Lake Louie Brewing of Arena epitomizes handcrafted microbrewing. Hidden away on a 20-acre farm belonging to Tom Porter, this brewery is named after the lake on the property once owned by Porter's Uncle Louie. Porter started as a homebrewer, then went on to open his own brewery nearly eight years ago. Today he makes five standard beers and a half-dozen seasonals. Brother Tim's Tripel is only available once a year -- and now is the time.
What is it? Brother Tim's Tripel Belgian from Lake Louie Brewing
Style: Belgian Tripels are complex, with mild spicy tones, sweet yeasty banana esters, deep malty sweetness and a warm finish. They're usually pale or light golden, and very bubbly. Traditional Belgian Tripels are bottle conditioned (continuing to ferment in the bottle). They are one of the few beers that can actually become better after they've aged a year or two. Commonly brewed with candy sugar, the Tripel often has a high alcohol content, evident in its warm finish.
Background: Lake Louie Brewing introduced this beer in 2002. It's an evolution of the brewery's summertime favorite, Belgian Prairie Moon. Brewer Tim Wauters, for whom the beer is named, began culturing the yeast for this year's version back in April from the strain used in the first batch of Prairie Moon. Brother Tim's Tripel is made with 100% barley malt and German hops, which Wauters says give his beer better balance between the malty sweetness and the hoppy bitterness. At $12-$13 a six-pack, this is one of the more expensive local beers you'll find.
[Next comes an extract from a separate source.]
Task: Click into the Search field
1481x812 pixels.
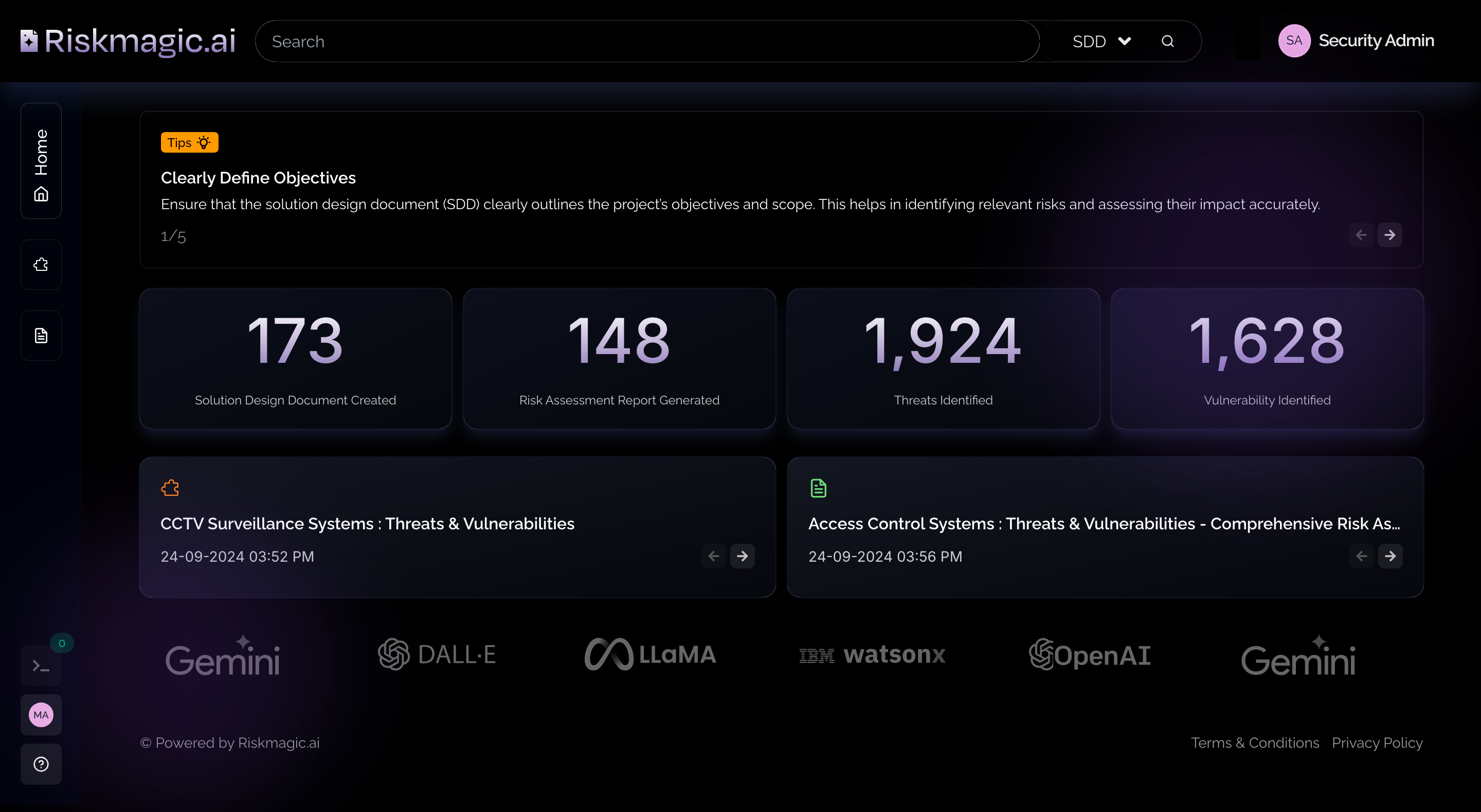Action: click(x=647, y=42)
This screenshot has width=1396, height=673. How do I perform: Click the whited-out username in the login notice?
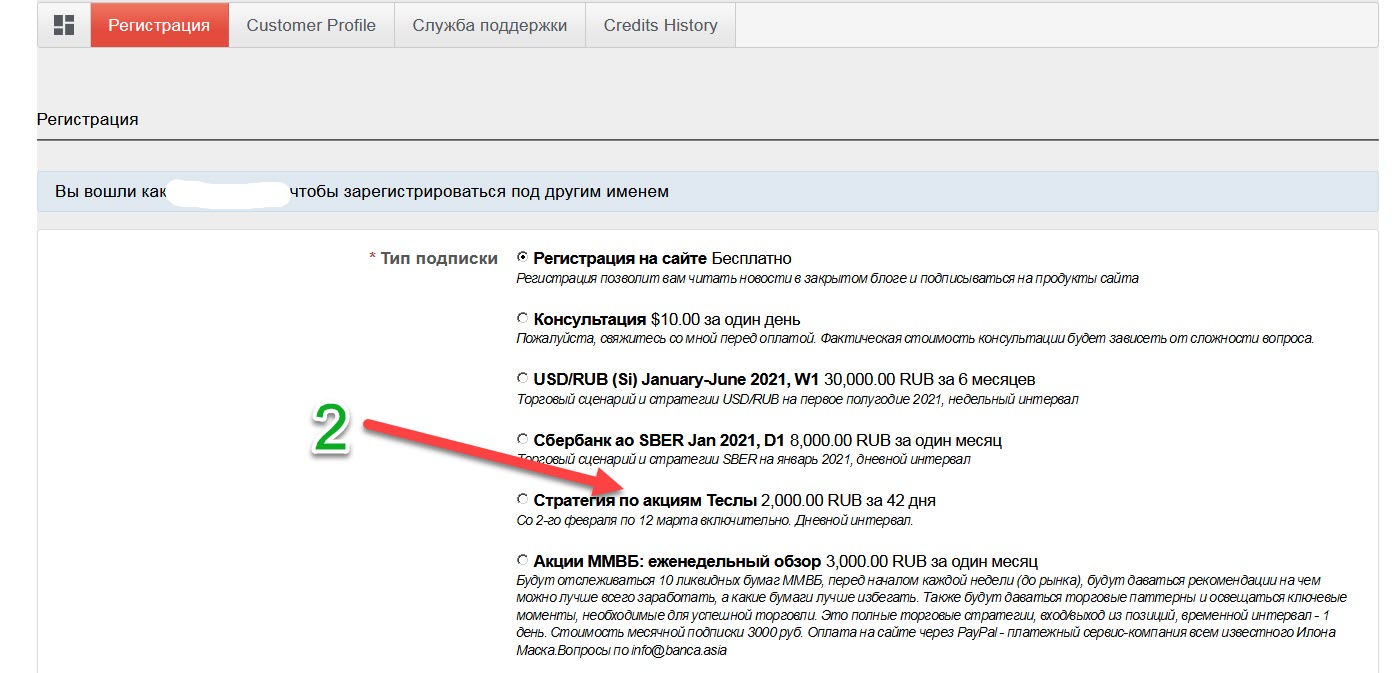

- Aroma: Strong, sweet, yeasty.
- Appearance: Hazy, golden color with a thick, soft white head.
- Texture: Full-bodied and bubbly. Warm from the very beginning.
- Taste: Begins with fruity, yeasty, sweetness, complemented by a dry spicy background with faint hints of clove.
- Finish/Aftertaste: A long, lingering warmth, dry bitterness.
Glassware: A tulip glass will let the beer's soft white head and aromas gracefully expand, while adding to the overall presentation. Allow this beer to warm up a little, and you'll find the sweet fruity tones even more pronounced.
Pairs well with: East Asian cuisines. Go with Mandarin-style over zesty and hot entrees, because the sweetness and fruitiness of this beer will complement the flavors and textures of those dishes. With its spicy and bitter tones, it also has enough hoppiness to work well with sausages and fried dishes.
Rating: Three Bottle Openers.
(I am using a one to four bottle opener scale: four is a great beer, distinctive, you'll have this over others; three is a beer you enjoy, reliable, close to its described style; two is problematic, lacks distinction, but worth having again; one is a beer that isn't true to its style, you would not recommend it to a friend.)
The Verdict: It's difficult for me to not give a good beer like Brother Tim's my highest mark of four bottle openers, since I know this beer will improve with a little aging. The 2007 version gets three, but the Tripel you buy today will smooth out, taking the edge off the spiciness, within a few months. It's a case of allowing the good to become great -- and this beer is worth squirreling away a few bottles for winter!